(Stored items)
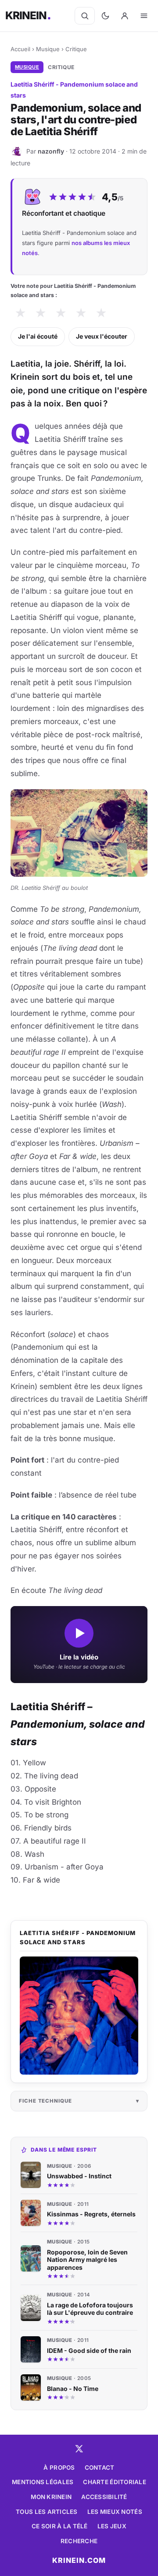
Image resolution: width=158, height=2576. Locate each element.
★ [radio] (20, 313)
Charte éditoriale (114, 2481)
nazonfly (51, 150)
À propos (59, 2467)
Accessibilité (104, 2496)
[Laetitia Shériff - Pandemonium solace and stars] (79, 2015)
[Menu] (144, 16)
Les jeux (111, 2526)
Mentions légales (42, 2481)
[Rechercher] (85, 15)
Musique (48, 49)
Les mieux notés (114, 2511)
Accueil (20, 49)
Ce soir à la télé (60, 2526)
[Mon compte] (124, 16)
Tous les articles (47, 2511)
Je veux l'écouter (101, 336)
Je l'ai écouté (37, 336)
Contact (100, 2467)
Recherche (79, 2541)
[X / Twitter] (79, 2448)
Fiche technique (45, 2101)
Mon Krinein (51, 2496)
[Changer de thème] (105, 16)
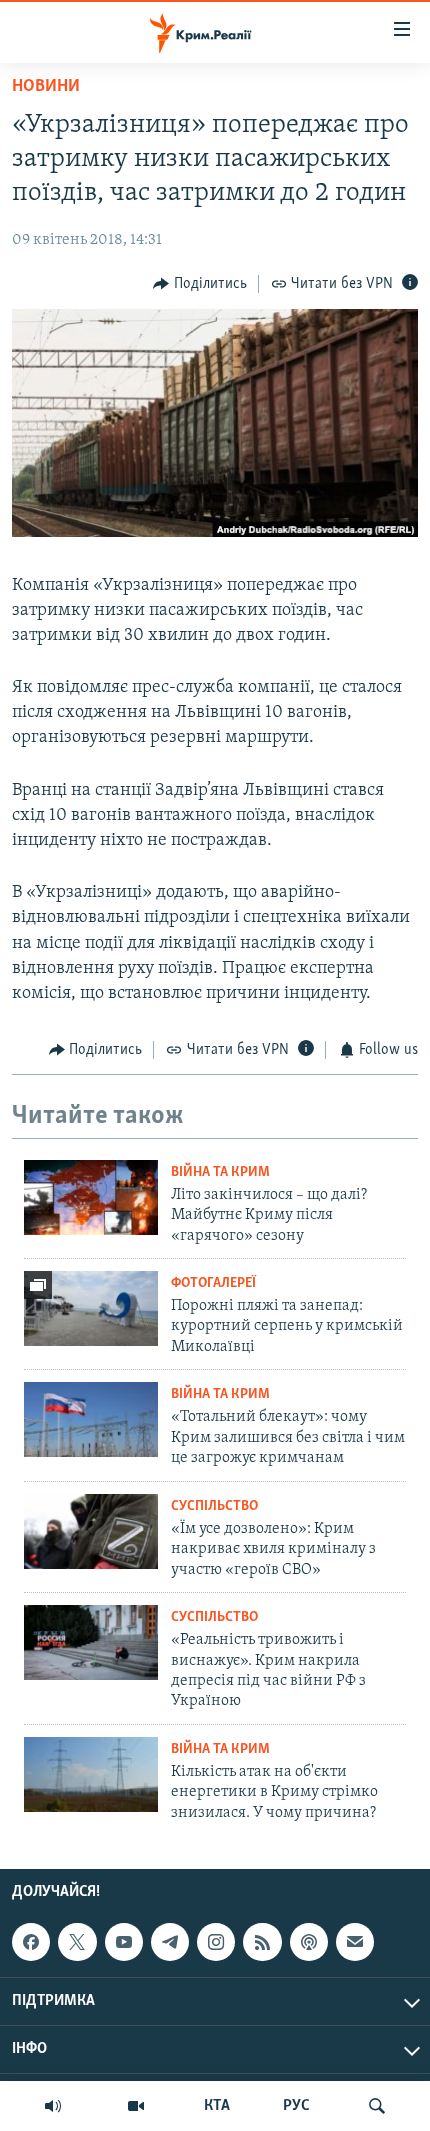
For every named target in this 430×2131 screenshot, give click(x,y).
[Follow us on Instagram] (216, 1942)
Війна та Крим (220, 1172)
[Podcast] (309, 1942)
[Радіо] (53, 2106)
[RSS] (262, 1942)
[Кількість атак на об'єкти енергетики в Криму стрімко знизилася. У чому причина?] (91, 1774)
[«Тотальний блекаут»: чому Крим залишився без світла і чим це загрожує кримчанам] (91, 1419)
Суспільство (214, 1506)
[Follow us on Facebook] (31, 1942)
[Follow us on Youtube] (124, 1942)
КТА (217, 2106)
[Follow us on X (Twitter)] (77, 1942)
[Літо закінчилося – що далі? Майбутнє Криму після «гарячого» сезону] (91, 1197)
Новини (46, 87)
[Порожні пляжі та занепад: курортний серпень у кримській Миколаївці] (91, 1308)
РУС (296, 2106)
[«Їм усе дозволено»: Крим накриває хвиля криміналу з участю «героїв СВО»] (91, 1531)
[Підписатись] (355, 1942)
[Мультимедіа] (136, 2106)
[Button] (200, 284)
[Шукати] (377, 2106)
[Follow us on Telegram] (170, 1942)
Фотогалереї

WHAT YOU ARE ASKED TO DO –
Using the data above, return each line that includes the word "Follow".

RESULT BELOW –
[Follow us on Instagram] (216, 1942)
[Follow us on Facebook] (31, 1942)
[Follow us on Youtube] (124, 1942)
[Follow us on X (Twitter)] (77, 1942)
[Follow us on Telegram] (170, 1942)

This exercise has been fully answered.